The trial court erred, however, in not considering the town’s decision in this regard as a whole. We conclude that the board’s decision is arbitrary and unreasonable. There is no indication from the master plan that Barnstead has developed specific standards for aquifer protection. Nor has Barnstead designated what areas of the town are potential water supplies so that a purchaser will be aware of possible restrictions prior to buying such land. Since the town has not taken any action in this area, it had no basis for concluding that the plaintiff’s project would damage the water supply, that the building of a small number of single-family homes would safeguard the water supply, or that the WSPCC’s decision was incorrect.

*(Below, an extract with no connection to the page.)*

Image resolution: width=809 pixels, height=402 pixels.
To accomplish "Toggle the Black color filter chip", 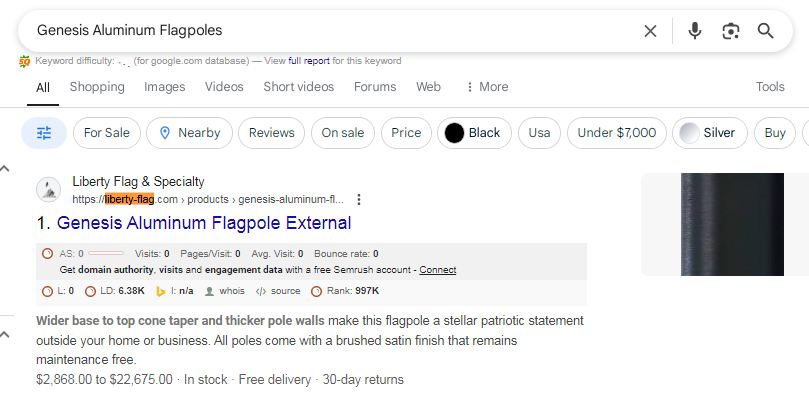I will pos(474,133).
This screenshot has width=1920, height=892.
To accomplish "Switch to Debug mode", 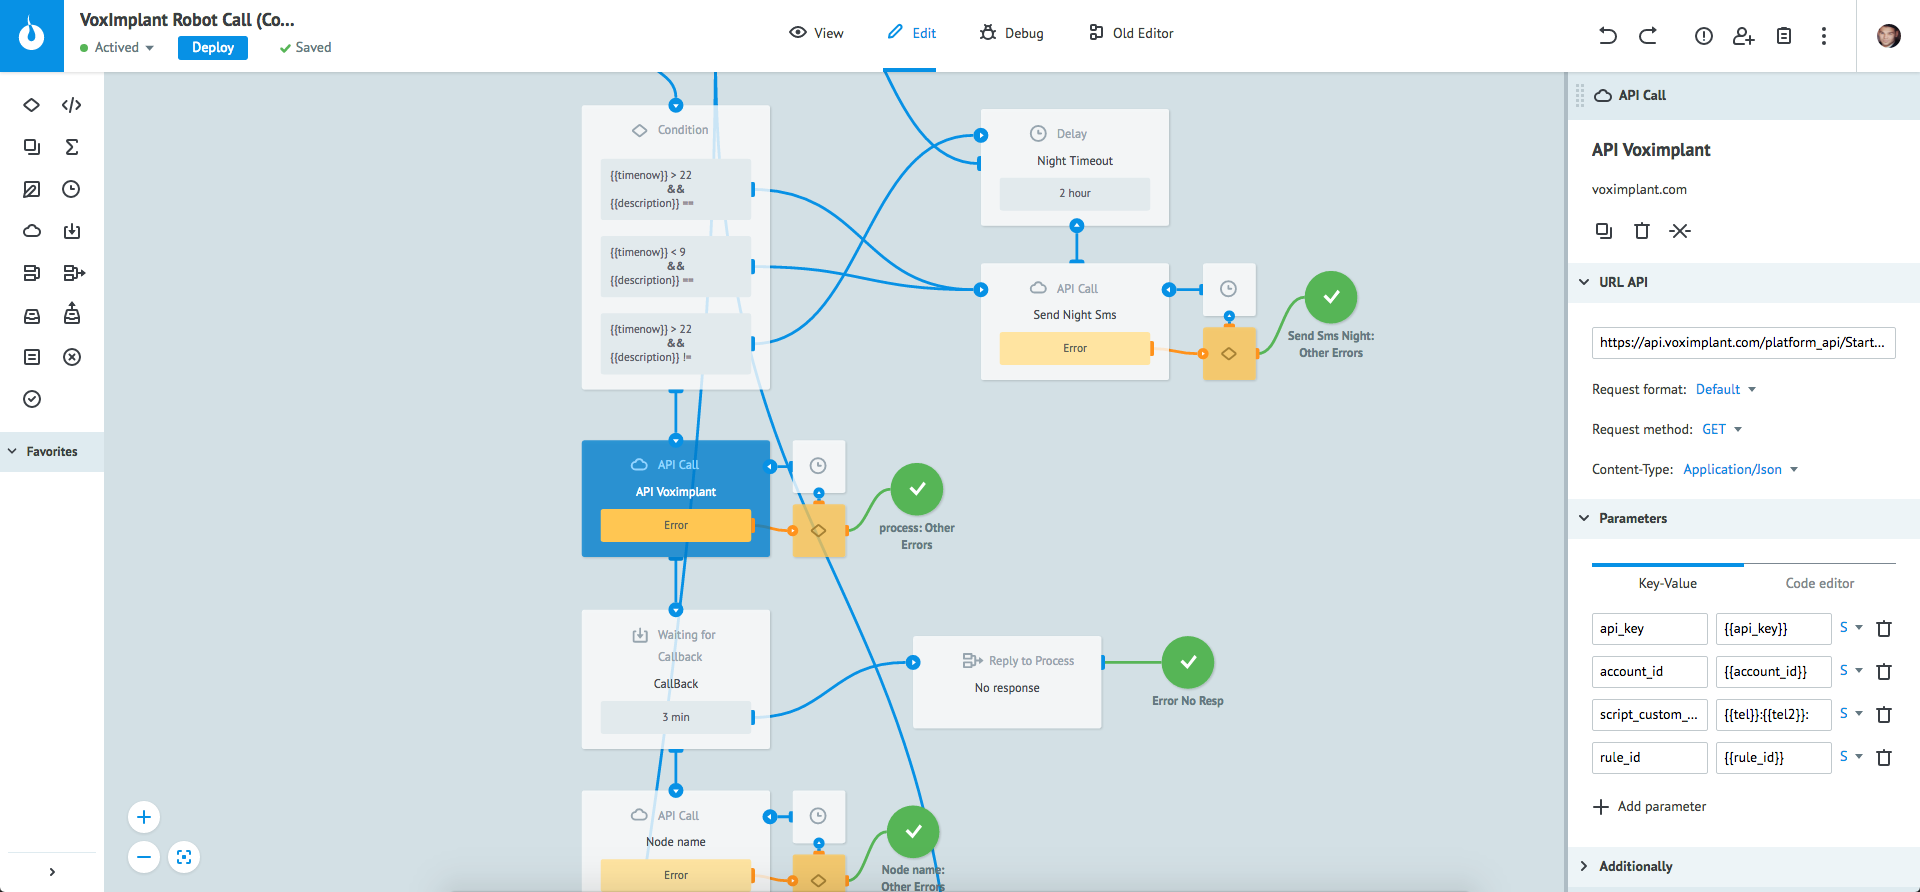I will [1012, 33].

Since we order the board to reconsider its decision in this matter, we need not consider whether the town’s action amounted to an unconstitutional taking of property.
The conclusion we reach today does not result from a desire to dictate to local planning boards that particular decisions must be made, nor do we decide what the ultimate decision concerning the proposal in this case should be. Rather, we are concerned that planning boards adopt well-considered goals, apply their master plans consistently, and provide detailed explanation for a denial of a proposal. There must be an attempt by town and city planners to give greater guidance and more detailed rationales for the denial of a proposal. Inherent in this standard is a requirement that landowners and developers cooperate in good faith with the municipality.
The decision of the trial court is vacated and the case is remanded.
Vacated and remanded.
Thayer, J., did not sit; the others concurred.